▶ [Task to carry out]:
Transcribe all of the data exactly. Images stay out.

Segment Start: Data provided

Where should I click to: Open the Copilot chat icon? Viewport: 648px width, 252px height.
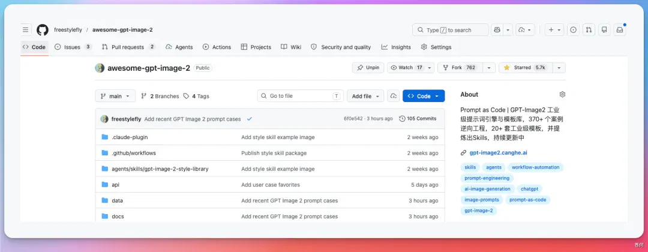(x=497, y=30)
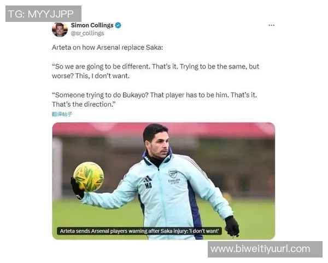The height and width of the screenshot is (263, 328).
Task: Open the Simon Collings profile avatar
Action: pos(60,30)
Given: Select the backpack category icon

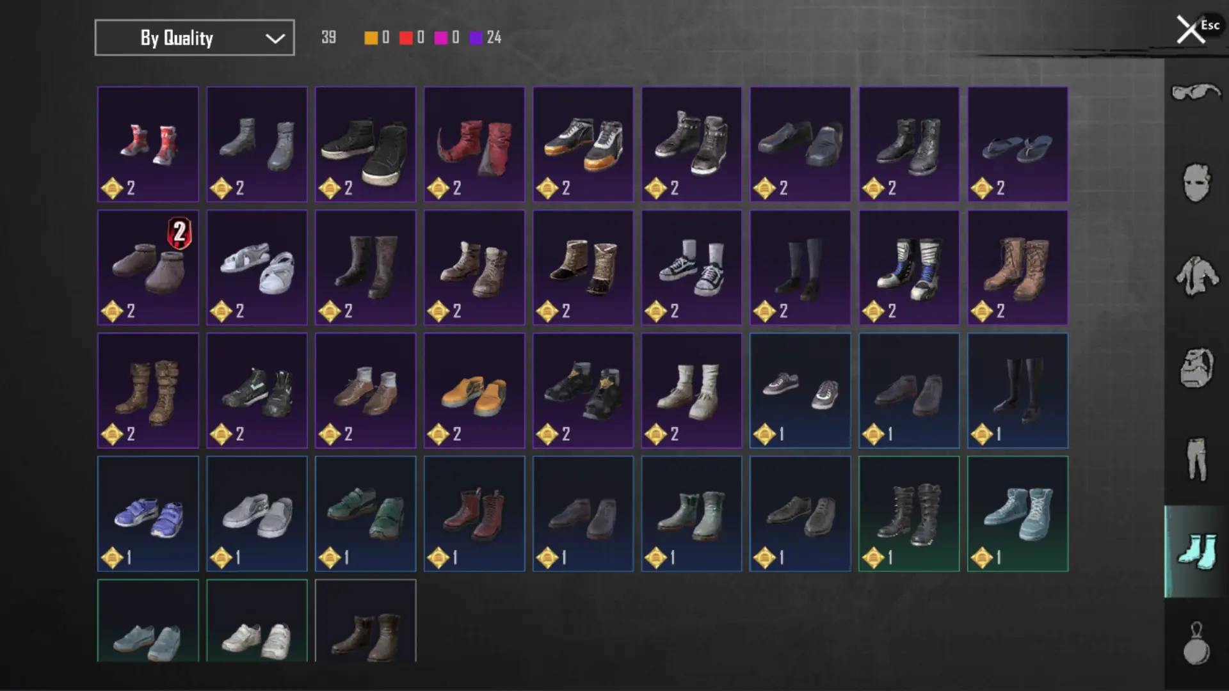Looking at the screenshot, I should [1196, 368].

Segment End: Data provided

▶ [Response below]:
Where should I click to: Open the Copilot chat icon? Viewport: 648px width, 252px height.
(x=497, y=30)
The height and width of the screenshot is (263, 328).
Task: Open the Simon Collings profile avatar
Action: pos(60,30)
Given: Select the backpack category icon

Looking at the screenshot, I should [1196, 368].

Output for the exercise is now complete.